Même en Pologne, où, après 1926, les communistes se sont livrés plus que dans beaucoup d'autres pays à l'étude du fascisme et ont lancé dans les masses des mots d'ordre de lutte contre la destruction des restes des libertés démocratiques bourgeoises, lorsque le bloc "centriste des gauches" a été créé, les communistes n'ont pas été capables d'exploiter les divergences entre le camp gouvernemental et le camp de l'opposition bourgeoise-démocratique.

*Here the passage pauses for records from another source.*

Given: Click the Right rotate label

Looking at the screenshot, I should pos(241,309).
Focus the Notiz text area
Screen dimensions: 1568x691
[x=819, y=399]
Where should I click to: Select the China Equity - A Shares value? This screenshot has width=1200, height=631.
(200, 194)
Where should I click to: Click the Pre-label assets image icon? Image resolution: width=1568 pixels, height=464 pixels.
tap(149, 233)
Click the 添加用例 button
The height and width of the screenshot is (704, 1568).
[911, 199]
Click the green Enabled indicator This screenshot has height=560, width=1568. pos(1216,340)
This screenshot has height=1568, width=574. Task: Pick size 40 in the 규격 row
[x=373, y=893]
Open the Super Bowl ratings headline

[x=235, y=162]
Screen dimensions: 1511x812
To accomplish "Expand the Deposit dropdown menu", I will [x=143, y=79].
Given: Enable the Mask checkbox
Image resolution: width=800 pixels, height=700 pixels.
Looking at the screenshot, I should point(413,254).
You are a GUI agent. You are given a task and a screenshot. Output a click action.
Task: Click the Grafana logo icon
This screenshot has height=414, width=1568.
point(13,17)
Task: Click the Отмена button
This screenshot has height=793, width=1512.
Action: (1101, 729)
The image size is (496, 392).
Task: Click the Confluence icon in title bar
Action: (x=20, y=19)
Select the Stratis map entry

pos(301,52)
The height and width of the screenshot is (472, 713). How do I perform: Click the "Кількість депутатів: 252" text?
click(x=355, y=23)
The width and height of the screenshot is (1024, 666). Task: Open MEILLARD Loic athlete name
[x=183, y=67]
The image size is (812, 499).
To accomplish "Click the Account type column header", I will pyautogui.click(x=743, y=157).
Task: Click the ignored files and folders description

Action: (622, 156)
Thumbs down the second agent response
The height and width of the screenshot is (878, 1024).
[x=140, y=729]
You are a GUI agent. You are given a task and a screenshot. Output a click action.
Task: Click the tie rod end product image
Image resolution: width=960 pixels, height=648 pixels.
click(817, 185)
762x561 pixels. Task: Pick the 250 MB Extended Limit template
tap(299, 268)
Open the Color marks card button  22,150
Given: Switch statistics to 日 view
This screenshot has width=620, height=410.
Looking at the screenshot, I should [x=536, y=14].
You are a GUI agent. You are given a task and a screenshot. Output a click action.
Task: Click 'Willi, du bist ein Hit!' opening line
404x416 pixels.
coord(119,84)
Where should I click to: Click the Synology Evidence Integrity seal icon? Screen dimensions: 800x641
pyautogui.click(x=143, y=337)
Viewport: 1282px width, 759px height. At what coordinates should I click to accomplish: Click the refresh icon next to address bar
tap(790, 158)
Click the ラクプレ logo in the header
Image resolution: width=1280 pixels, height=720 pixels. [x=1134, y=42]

Ces fautes provenaient de l'idée absolument fausse que tous les partis bourgeois sont fascistes, "qu'il n'y a pas deux méthodes de domination de la bourgeoisie", qu'il ne sied pas aux communistes de défendre les restes de la démocratie bourgeoise. Tant que nous ne pouvons pas remplacer la démocratie bourgeoise par la démocratie prolétarienne, par la dictature du prolétariat, le prolétariat est intéressé à tout lambeau de la démocratie bourgeoise et doit s'en servir pour préparer les masses au renversement du Capital, à la conquête de la démocratie prolétarienne.

De telles conceptions sectaires, qui n'ont rien de commun avec les enseignements de Marx, Engels, Lénine, Staline, ni avec les décisions du VIe congrès de l'I.C., ont freiné les progrès de l'influence des Partis communistes et empêché notamment la conquête des ouvriers social-démocrates à la lutte commune.

À cette étape de notre lutte, le caractère rétrograde de notre action pour la conquête des alliés du prolétariat parmi les paysans et la petite bourgeoisie des villes se fit sentir avec une force extraordinaire. Nous avons bien triomphé de la sous-estimation de principe et du mépris corporatif des vieux Partis social-démocrates pour les masses petites-bourgeoises, selon lesquels le prolétariat ne saurait se commettre avec les masses petites-bourgeoises. Néanmoins, dans la plupart des pays, abstraction faite de la Pologne et des Balkans, les communistes, jusqu'au moment de la crise, n'ont guère été au-delà de la simple reconnaissance de principe de la nécessité du travail dans les masses petites-bourgeoises des villes et des campagnes.

Bien que l'influence et l'importance du Parti communiste dans les masses travailleuses se fussent puissamment accrues, les communistes ne furent pas assez forts pour briser l'influence des chefs du Parti social-démocrate et des syndicats sur les grandes masses ouvrières et empêcher ainsi ceux-ci de détourner au nom de la simple discipline les masses de la lutte.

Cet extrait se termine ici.